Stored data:
+ + + + + + +

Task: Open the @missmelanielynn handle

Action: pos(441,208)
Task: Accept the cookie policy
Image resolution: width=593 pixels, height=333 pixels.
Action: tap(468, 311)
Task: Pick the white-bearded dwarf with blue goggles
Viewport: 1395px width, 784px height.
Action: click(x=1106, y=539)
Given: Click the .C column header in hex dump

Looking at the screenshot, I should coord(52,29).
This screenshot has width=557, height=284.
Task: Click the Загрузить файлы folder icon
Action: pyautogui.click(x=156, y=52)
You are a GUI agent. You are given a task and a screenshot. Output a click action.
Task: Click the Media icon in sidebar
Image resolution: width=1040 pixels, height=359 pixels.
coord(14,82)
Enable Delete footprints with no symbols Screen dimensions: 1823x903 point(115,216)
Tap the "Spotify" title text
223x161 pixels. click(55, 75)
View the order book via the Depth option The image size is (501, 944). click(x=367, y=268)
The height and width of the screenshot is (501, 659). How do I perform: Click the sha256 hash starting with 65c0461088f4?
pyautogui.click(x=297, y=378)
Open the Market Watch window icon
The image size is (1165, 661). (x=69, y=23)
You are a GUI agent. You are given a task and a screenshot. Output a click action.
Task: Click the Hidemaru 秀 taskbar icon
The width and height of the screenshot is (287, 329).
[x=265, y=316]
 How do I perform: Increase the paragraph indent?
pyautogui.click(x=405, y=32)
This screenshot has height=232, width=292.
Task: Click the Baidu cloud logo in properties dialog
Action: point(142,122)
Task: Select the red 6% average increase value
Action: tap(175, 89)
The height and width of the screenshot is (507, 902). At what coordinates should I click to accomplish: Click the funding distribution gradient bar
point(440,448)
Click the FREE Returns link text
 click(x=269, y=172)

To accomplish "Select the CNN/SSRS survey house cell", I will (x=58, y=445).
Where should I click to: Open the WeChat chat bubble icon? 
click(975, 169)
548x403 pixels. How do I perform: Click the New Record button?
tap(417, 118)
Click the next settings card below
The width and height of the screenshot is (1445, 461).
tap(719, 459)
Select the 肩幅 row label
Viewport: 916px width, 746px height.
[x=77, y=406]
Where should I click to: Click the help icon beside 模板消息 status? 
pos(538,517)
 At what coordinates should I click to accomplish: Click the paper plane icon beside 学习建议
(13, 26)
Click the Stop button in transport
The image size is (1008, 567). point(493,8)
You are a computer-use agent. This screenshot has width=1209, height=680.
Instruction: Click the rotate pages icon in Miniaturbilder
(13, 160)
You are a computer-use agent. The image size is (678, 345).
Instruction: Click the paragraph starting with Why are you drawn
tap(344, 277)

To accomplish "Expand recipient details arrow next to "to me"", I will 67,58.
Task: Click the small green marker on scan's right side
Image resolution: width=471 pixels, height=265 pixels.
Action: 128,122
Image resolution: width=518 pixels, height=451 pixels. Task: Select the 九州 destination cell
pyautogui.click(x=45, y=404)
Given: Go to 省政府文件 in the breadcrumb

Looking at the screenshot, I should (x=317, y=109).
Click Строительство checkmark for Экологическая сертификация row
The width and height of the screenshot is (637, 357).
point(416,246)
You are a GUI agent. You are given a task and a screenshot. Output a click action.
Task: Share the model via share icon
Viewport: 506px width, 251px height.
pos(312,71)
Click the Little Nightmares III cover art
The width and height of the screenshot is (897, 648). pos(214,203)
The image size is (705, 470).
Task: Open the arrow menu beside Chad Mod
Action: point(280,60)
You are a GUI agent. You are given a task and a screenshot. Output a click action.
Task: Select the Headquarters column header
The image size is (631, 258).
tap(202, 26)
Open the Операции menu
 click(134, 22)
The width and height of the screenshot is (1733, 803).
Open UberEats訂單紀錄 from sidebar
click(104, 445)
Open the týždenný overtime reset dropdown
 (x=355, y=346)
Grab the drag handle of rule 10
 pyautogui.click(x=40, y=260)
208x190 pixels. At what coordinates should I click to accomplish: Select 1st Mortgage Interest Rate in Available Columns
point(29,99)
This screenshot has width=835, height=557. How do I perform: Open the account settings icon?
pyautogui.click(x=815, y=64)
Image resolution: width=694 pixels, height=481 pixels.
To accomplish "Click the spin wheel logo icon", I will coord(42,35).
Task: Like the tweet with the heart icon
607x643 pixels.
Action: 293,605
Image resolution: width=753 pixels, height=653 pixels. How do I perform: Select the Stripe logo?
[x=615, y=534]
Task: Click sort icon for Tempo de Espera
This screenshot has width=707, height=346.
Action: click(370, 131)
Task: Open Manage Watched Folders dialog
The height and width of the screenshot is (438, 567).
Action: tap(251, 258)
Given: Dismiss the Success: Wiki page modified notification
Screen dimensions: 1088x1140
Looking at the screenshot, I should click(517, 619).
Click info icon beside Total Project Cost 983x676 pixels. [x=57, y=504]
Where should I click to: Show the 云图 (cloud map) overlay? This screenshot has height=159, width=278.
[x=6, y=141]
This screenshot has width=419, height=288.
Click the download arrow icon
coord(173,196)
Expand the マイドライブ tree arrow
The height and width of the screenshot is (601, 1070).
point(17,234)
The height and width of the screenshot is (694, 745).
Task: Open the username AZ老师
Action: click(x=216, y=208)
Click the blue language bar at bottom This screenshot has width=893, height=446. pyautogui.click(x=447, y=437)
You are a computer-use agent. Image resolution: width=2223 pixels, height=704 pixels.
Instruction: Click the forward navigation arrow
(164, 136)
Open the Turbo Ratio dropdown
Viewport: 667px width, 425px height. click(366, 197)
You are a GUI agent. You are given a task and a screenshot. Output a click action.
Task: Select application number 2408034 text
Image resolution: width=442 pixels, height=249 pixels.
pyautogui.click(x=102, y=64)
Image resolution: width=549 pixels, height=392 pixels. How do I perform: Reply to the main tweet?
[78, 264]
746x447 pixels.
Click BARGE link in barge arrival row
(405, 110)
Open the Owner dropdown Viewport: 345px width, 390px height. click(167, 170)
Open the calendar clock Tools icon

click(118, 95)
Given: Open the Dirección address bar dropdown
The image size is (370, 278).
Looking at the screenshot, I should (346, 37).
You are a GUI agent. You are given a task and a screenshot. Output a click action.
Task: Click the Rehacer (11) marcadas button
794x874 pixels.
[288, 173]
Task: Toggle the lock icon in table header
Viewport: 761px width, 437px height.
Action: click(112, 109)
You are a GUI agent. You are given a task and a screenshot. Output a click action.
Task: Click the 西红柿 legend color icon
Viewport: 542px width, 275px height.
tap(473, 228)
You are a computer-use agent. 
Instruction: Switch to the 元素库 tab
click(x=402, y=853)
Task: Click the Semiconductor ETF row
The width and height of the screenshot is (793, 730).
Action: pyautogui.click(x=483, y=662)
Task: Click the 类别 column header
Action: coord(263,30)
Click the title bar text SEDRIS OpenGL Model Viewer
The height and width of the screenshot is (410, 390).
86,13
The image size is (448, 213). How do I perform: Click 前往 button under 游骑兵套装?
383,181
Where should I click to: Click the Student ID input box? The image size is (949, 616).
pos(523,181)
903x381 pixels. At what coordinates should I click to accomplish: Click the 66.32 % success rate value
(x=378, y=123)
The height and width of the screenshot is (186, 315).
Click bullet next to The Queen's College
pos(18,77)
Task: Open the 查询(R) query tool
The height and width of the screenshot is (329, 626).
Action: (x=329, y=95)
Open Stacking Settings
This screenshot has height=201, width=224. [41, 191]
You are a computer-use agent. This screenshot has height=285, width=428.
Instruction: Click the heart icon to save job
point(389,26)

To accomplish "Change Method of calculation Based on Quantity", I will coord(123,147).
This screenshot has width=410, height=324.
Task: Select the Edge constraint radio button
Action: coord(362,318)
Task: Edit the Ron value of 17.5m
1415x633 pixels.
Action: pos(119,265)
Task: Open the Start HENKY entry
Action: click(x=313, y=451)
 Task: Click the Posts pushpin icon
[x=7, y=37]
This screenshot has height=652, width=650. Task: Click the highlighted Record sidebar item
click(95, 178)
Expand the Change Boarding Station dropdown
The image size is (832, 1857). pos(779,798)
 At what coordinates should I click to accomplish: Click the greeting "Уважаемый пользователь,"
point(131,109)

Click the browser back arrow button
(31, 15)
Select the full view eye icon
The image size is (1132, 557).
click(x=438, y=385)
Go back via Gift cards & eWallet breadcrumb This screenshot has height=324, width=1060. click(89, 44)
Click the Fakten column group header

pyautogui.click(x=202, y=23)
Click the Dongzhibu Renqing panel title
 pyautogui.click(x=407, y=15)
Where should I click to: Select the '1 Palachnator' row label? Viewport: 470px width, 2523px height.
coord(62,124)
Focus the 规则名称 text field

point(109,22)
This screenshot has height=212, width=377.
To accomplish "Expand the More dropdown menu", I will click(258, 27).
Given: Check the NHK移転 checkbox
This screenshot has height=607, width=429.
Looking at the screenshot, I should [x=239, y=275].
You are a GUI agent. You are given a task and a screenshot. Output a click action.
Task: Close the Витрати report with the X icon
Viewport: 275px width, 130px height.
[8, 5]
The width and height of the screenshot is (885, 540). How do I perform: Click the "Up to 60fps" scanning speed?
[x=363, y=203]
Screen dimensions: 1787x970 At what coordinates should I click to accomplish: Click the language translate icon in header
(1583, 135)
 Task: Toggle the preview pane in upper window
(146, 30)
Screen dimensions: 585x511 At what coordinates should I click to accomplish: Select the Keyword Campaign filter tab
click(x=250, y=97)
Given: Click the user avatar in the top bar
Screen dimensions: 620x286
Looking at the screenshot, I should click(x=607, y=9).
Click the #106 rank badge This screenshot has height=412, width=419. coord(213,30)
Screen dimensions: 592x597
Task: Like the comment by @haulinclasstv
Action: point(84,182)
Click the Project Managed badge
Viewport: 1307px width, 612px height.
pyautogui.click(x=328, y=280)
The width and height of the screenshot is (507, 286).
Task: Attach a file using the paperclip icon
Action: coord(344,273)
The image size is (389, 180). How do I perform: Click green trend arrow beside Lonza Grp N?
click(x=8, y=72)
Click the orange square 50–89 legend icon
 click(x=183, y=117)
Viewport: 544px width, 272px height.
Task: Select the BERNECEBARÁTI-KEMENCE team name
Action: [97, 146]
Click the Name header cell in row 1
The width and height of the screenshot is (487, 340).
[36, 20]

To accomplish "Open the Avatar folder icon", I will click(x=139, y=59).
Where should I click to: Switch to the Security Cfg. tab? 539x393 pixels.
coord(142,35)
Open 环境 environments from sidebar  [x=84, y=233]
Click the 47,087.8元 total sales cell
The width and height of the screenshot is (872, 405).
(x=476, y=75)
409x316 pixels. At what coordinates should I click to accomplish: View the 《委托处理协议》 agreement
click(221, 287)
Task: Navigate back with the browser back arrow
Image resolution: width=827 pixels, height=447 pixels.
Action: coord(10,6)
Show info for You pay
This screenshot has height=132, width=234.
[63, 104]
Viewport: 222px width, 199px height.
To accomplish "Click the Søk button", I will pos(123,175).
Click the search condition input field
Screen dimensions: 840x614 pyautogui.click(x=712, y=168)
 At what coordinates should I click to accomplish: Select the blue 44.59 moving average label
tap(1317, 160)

+ + + + + + +

All lines above that contain "info" are required in the answer.

Result
Click info icon beside Total Project Cost 983x676 pixels. [x=57, y=504]
Show info for You pay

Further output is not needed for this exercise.